Mesmo assim, Curitiba, o Paraná e mesmo o Brasil estavam ficando pequenos para o jovem músico. Em 1989, o grupo de música folclórica Meu Paraná – do qual faziam parte Grafite e sua tia Mide – foi convidado pelo Centro Galego de Bruxelas para se apresentar em cinco cidades belgas no Festival de Música do Mundo. Os paranaenses foram escolhidos para representar a música do sul do Brasil, e, com o apoio da Secretaria de Estado da Cultura, partiram para a Bélgica.

Em duas semanas, o grupo fez a turnê e voltou a Curitiba. Sem Grafite, que resolveu ficar na Bélgica. “Fui para ficar quinze dias, para voltar lá pelo dia 13 de novembro, e acabei ficando até o final de dezembro. E mesmo assim, só voltei para arrumar minhas coisas e voltar para lá”, explica. Nesse meio tempo, tocava música brasileira na rua e dormia num porão. Sem falar uma palavra de francês ou inglês. Juntou 600 dólares para a viagem, e quando voltou, em janeiro de 1990, não tinha mais que 50.

A chance

Matriculou-se então em cursos gratuitos de violão clássico e jazz, enquanto seguia com suas apresentações nas ruas de Bruxelas. Começou então a tocar em bares que pediam música brasileira, e a organizar festas temáticas particulares com os ritmos do Brasil. Durante os shows em bares e boates, aos poucos começou a encaixar suas canções no repertório. Até que a RTBF (a rádio e TV belga) o convidou para participar de um programa. Em 1993 foi convidado para concertos autorais em diferentes cidades belgas e também na Alemanha, Suíça, Luxemburgo e Itália, além de gravar com a importante cantora belga Donna Winner.
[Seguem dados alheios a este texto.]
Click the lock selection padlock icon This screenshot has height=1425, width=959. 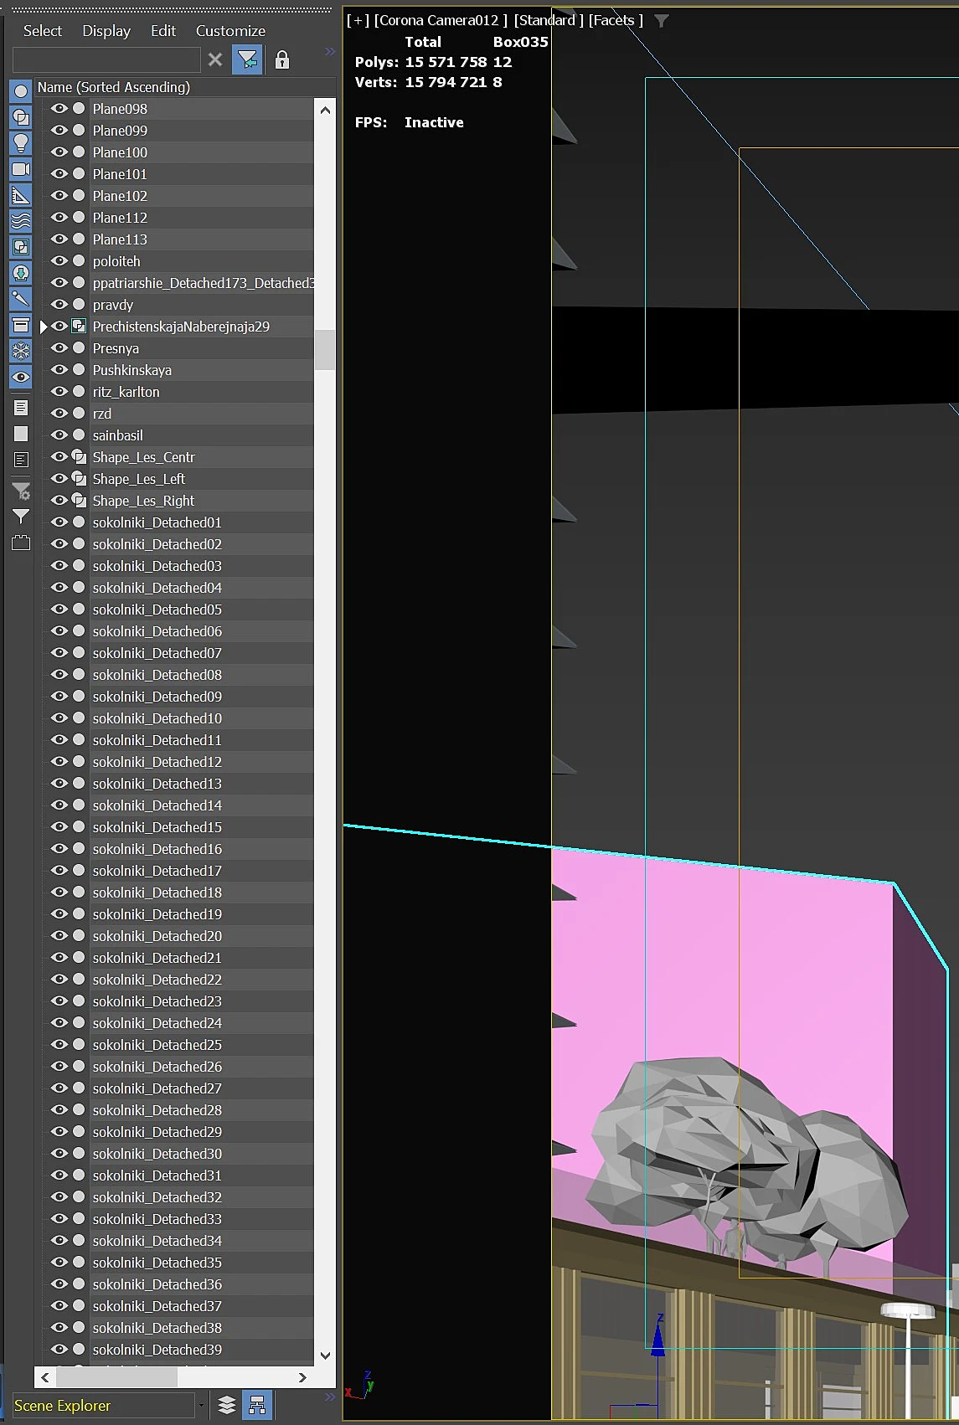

Dois anos depois, gravaria um CD e um videoclipe com a cantora espanhola Alicia Valle, com distribuição pela Europa e América do Sul, e em 99 gravou no Brasil o CD Além de mim, da cantora Eliane Bastos. No ano seguinte, gravou na Bélgica o CD ao vivo Flanagans, e em 2001 um CD demo com Elaine Bastos, intitulado Matetê. No ano passado, a RTBF voltou a convidá-lo, dessa vez para gravar três faixas de um CD de world music, Le monde est un village. Ele escolheu as suas Matetê e Eid, e Paticumbá, de autoria do pai, Lápis. “Foi a primeira música dele gravada na Europa”, orgulha-se.

Este ano, em companhia dos parceiros blauco Sölter e Alessandro Krammer, Grafite gravou o CD Meio dia e dez, lançado em abril. O disco tem sete músicas suas, incluindo uma “parceria” com o pai – justamente a faixa-título. “É uma espécie de parceria, porque ele sempre dizia essa frase – “Meio e dia e dez” – quando chegava em casa”.

Agora, ele se prepara para uma turnê pela Alemanha, que deve acontecer em maio de 2004, e arma o bote para conquistar o restante da Europa. E o Brasil, nunca mais? “O Gilberto Gil quando me encontra diz que eu tenho que tocar no Brasil, para o meu povo. Por outro lado, estou criando minha filha aqui, com as melhores condições. Ela é apaixonada pelo Brasil, mas só Deus sabe quando eu vou voltar”.